Instructions to follow
Please put every line of the material below into a JSON list of strings, one string per line, leaving out blank lines.
------------------------------------------------------------------------
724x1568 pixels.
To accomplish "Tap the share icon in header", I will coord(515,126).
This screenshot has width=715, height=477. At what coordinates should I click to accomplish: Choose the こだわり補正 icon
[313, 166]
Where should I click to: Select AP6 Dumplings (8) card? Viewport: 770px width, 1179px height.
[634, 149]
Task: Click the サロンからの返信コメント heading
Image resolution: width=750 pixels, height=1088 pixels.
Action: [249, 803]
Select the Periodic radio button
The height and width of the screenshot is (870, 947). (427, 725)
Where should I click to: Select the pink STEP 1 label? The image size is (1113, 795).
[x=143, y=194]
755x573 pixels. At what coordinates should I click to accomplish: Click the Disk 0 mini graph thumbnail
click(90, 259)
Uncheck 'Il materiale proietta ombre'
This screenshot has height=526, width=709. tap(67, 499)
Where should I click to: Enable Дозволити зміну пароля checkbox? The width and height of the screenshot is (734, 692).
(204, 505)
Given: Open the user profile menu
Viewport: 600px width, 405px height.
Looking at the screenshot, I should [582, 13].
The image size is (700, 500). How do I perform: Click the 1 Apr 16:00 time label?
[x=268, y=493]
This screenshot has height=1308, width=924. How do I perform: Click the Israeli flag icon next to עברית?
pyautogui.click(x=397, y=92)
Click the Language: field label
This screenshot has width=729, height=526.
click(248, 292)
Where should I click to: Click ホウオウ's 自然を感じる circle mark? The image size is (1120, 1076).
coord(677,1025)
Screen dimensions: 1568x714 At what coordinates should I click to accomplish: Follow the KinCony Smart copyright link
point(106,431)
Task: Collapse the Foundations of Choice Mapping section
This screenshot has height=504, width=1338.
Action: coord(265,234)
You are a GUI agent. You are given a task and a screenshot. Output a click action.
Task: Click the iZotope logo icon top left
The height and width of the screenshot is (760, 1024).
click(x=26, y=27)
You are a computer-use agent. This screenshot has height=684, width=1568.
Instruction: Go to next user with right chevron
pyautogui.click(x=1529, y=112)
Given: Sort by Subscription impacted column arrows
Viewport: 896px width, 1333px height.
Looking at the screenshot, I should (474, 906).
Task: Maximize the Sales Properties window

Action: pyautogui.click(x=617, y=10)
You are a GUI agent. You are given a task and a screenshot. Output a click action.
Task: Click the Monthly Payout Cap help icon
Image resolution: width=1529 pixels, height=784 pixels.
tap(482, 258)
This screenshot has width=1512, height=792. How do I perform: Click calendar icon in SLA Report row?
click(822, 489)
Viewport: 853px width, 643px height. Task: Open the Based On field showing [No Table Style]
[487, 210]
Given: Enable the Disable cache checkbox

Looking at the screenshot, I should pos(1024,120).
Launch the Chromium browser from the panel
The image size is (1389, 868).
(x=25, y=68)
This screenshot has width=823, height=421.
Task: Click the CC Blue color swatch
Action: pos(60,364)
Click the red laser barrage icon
------------------------------------------------------------------------
Result for this exercise
[
  "724x1568 pixels.",
  "To accomplish \"Tap the share icon in header\", I will coord(515,126).",
  "This screenshot has width=715, height=477. At what coordinates should I click to accomplish: Choose the こだわり補正 icon",
  "[313, 166]",
  "Where should I click to: Select AP6 Dumplings (8) card? Viewport: 770px width, 1179px height.",
  "[634, 149]",
  "Task: Click the サロンからの返信コメント heading",
  "Image resolution: width=750 pixels, height=1088 pixels.",
  "Action: [249, 803]",
  "Select the Periodic radio button",
  "The height and width of the screenshot is (870, 947). (427, 725)",
  "Where should I click to: Select the pink STEP 1 label? The image size is (1113, 795).",
  "[x=143, y=194]",
  "755x573 pixels. At what coordinates should I click to accomplish: Click the Disk 0 mini graph thumbnail",
  "click(90, 259)",
  "Uncheck 'Il materiale proietta ombre'",
  "This screenshot has height=526, width=709. tap(67, 499)",
  "Where should I click to: Enable Дозволити зміну пароля checkbox? The width and height of the screenshot is (734, 692).",
  "(204, 505)",
  "Given: Open the user profile menu",
  "Viewport: 600px width, 405px height.",
  "Looking at the screenshot, I should [582, 13].",
  "The image size is (700, 500). How do I perform: Click the 1 Apr 16:00 time label?",
  "[x=268, y=493]",
  "This screenshot has height=1308, width=924. How do I perform: Click the Israeli flag icon next to עברית?",
  "pyautogui.click(x=397, y=92)",
  "Click the Language: field label",
  "This screenshot has width=729, height=526.",
  "click(248, 292)",
  "Where should I click to: Click ホウオウ's 自然を感じる circle mark? The image size is (1120, 1076).",
  "coord(677,1025)",
  "Screen dimensions: 1568x714 At what coordinates should I click to accomplish: Follow the KinCony Smart copyright link",
  "point(106,431)",
  "Task: Collapse the Foundations of Choice Mapping section",
  "This screenshot has height=504, width=1338.",
  "Action: coord(265,234)",
  "You are a GUI agent. You are given a task and a screenshot. Output a click action.",
  "Task: Click the iZotope logo icon top left",
  "The height and width of the screenshot is (760, 1024).",
  "click(x=26, y=27)",
  "You are a computer-use agent. This screenshot has height=684, width=1568.",
  "Instruction: Go to next user with right chevron",
  "pyautogui.click(x=1529, y=112)",
  "Given: Sort by Subscription impacted column arrows",
  "Viewport: 896px width, 1333px height.",
  "Looking at the screenshot, I should (474, 906).",
  "Task: Maximize the Sales Properties window",
  "Action: pyautogui.click(x=617, y=10)",
  "You are a GUI agent. You are given a task and a screenshot. Output a click action.",
  "Task: Click the Monthly Payout Cap help icon",
  "Image resolution: width=1529 pixels, height=784 pixels.",
  "tap(482, 258)",
  "This screenshot has width=1512, height=792. How do I perform: Click calendar icon in SLA Report row?",
  "click(822, 489)",
  "Viewport: 853px width, 643px height. Task: Open the Based On field showing [No Table Style]",
  "[487, 210]",
  "Given: Enable the Disable cache checkbox",
  "Looking at the screenshot, I should pos(1024,120).",
  "Launch the Chromium browser from the panel",
  "The image size is (1389, 868).",
  "(x=25, y=68)",
  "This screenshot has width=823, height=421.",
  "Task: Click the CC Blue color swatch",
  "Action: pos(60,364)",
  "Click the red laser barrage icon"
]